“Mama! When he goes there almost every——”
“Yes,” Mrs. Palmer said, dryly. “It seems to me I've heard somewhere that other young men have gone there 'almost every!' She doesn't last, apparently. Arthur's gallant, and he's impressionable—but he's fastidious, and fastidiousness is always the check on impressionableness. A girl belongs to her family, too—and this one does especially, it strikes me! Arthur's very sensible; he sees more than you'd think.”
Mildred looked at her hopefully. “Then you don't believe he's likely to imagine we said those things of her in any meaning way?”

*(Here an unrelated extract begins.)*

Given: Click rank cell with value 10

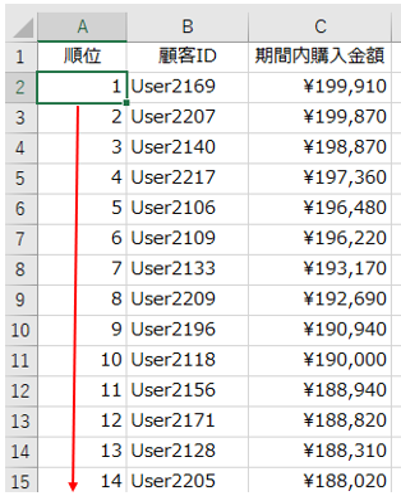Looking at the screenshot, I should (82, 360).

At this, Mrs. Palmer laughed again. “There's one thing you seem not to have noticed, Mildred.”
“What's that?”
“It seems to have escaped your attention that he never said a word.”
“Mightn't that mean——?” Mildred began, but she stopped.
“No, it mightn't,” her mother replied, comprehending easily. “On the contrary, it might mean that instead of his feeling it too deeply to speak, he was getting a little illumination.”
Mildred rose and came to her. “WHY do you suppose he never told us he went there? Do you think he's—do you think he's pleased with her, and yet ashamed of it? WHY do you suppose he's never spoken of it?”
“Ah, that,” Mrs. Palmer said,—“that might possibly be her own doing. If it is, she's well paid by what your father and I said, because we wouldn't have said it if we'd known that Arthur——” She checked herself quickly. Looking over her daughter's shoulder, she saw the two gentlemen coming from the corridor toward the wide doorway of the room; and she greeted them cheerfully. “If you've finished with each other for a while,” she added, “Arthur may find it a relief to put his thoughts on something prettier than a trust company—and more fragrant.”